Requirement — Beneath this line are the data; copy exactly the part of them that opens with the line containing "LEARN MORE (388, 107)" and closes with the line containing "FAQs (563, 2282)", and only that part.

*-*-*

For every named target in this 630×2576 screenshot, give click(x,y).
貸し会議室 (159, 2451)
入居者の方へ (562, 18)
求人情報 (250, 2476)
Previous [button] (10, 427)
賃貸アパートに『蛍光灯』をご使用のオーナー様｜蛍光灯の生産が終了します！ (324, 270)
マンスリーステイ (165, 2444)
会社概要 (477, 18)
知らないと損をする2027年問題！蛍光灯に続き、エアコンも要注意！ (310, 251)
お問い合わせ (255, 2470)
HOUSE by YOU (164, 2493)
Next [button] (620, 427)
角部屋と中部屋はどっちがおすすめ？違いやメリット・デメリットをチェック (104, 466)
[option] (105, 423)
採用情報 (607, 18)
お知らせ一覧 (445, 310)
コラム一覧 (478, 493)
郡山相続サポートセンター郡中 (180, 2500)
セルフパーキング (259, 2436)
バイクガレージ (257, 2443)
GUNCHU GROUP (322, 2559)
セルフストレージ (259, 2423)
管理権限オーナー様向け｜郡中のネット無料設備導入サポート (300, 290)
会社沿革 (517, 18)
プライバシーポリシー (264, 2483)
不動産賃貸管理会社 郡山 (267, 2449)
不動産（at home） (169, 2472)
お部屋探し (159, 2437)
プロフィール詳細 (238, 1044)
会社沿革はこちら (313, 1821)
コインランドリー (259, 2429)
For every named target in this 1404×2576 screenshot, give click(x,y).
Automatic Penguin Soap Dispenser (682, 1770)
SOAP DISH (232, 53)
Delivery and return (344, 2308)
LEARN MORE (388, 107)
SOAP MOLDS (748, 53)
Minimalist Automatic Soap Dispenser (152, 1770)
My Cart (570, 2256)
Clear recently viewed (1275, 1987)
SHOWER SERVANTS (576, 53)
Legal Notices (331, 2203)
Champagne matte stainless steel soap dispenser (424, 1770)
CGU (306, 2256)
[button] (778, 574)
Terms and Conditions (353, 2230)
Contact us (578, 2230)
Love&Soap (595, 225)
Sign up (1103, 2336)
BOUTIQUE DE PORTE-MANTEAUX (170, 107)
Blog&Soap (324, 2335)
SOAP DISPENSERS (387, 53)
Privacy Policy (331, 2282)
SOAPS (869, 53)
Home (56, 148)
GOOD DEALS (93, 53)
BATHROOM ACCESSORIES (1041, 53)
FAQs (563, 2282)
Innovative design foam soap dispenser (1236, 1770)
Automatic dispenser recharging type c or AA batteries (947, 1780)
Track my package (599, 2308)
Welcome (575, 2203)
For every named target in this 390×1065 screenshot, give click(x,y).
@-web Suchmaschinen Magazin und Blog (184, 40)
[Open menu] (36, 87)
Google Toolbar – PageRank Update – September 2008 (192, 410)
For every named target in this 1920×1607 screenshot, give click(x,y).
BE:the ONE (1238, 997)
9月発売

*-*-*

Result —
LEARN MORE (388, 107)
SOAP MOLDS (748, 53)
Minimalist Automatic Soap Dispenser (152, 1770)
My Cart (570, 2256)
Clear recently viewed (1275, 1987)
SHOWER SERVANTS (576, 53)
Legal Notices (331, 2203)
Champagne matte stainless steel soap dispenser (424, 1770)
CGU (306, 2256)
[button] (778, 574)
Terms and Conditions (353, 2230)
Contact us (578, 2230)
Love&Soap (595, 225)
Sign up (1103, 2336)
BOUTIQUE DE PORTE-MANTEAUX (170, 107)
Blog&Soap (324, 2335)
SOAP DISPENSERS (387, 53)
Privacy Policy (331, 2282)
SOAPS (869, 53)
Home (56, 148)
GOOD DEALS (93, 53)
BATHROOM ACCESSORIES (1041, 53)
FAQs (563, 2282)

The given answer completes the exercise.